Professor James Hampshire of the University of Sussex said there was a desire on the part of both Labour and Conservative governments to restrict their numbers. “The intent and effect of legislation that was passed in the 1960s and 70s was to restrict some kinds of migration and not other kinds,” he said.

“It was primarily aimed at what was referred to at the time as ‘coloured immigration’.”


If cops don’t Taser you, they’ll nick your bank card

A police officer who Tasered a man six times has been sacked. PC Phillip Smith was part of a group of officers responding to reports of concern for the welfare of a suicidal man at his home in Dukinfield, near Manchester, in June 2018.

Smith used his Taser on the man twice in his bedroom, twice in his hall and porch and twice in his front garden. The man was already handcuffed for the final four uses of the Taser.

Smith pleaded guilty at Preston crown court to common assault in September 2021 and was given an 18-month conditional charge and ordered to pay his victim £250. 

A Metropolitan Police officer has admitted abusing his position to get hold of dead people’s bank card details.

Muhammed Mustafa Darr, pleaded guilty to two charges of misconduct in public office recently.

The cop stole card details then “used to acquire or seek to acquire goods or money transfers for himself or others by fraud, and to sell on goods obtained fraudulently,” according to the charge.


Abuser Epstein linked Labour to the bankers

Jeffrey Epstein, the super-rich child rapist, brokered meetings between then-senior banker Jes Staley and high-ranking members of the British Labour government, according to JPMorgan Chase.

A 22-page report by the bank, compiled following the arrest of its former client in 2019, details how Epstein offered to connect Staley with the chancellor at the time, Alistair Darling, and Peter Mandelson, former business secretary.

 In January 2010, just months after he was released from jail having served a sentence for sex crimes, Epstein wrote to Staley, “I’ve set up you and Peter to meet in davos with Darling.” This was a reference to the World Economic Forum that was taking place in Switzerland.

Staley wrote to Epstein that he saw “Peter last night.
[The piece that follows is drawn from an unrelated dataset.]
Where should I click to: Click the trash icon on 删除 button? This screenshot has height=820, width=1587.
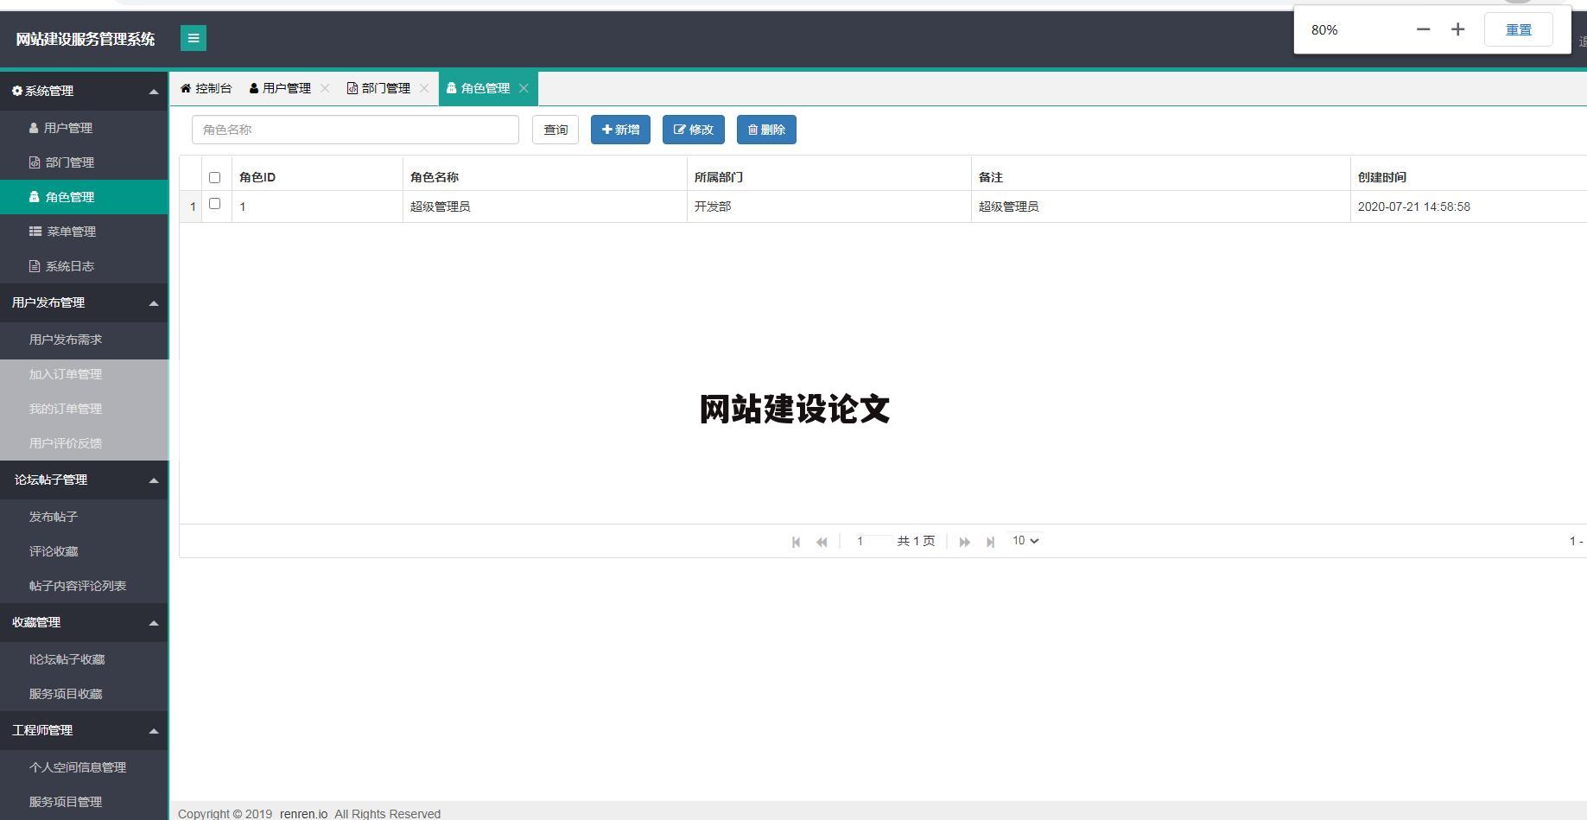point(752,130)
Darling in 20 minutes. Will talk again with Peter this AM.”

According to the report, the company found an email from Epstein to Staley saying that “Peter” was staying at “71st” over the weekend in June 2009.

Epstein owned a flat in East 71st Street, Manhattan. It also quoted Epstein emailing Staley in January 2011 telling him “Pete in Paris with me”


The things they say 

‘We cannot continue to have the current level of wage increase’

Bank of England Governor, Andrew Bailey, who is on £600,000 an year

 ‘One of the reasons we fared badly in the pandemic is because we are unhealthy as a nation, we are too big’

Tory MP Steve Brine

‘This paragraph is obviously not what I would say now’

Chancellor Jeremy Hunt tries to explain why he had said Britain was well prepared for a pandemic

‘What is wrong with this country? It seems there isn’t a day that goes by without some industry, somewhere, striking

The reactionary Douglas Murray writes in the Sun to complain the country is now too left wing for him.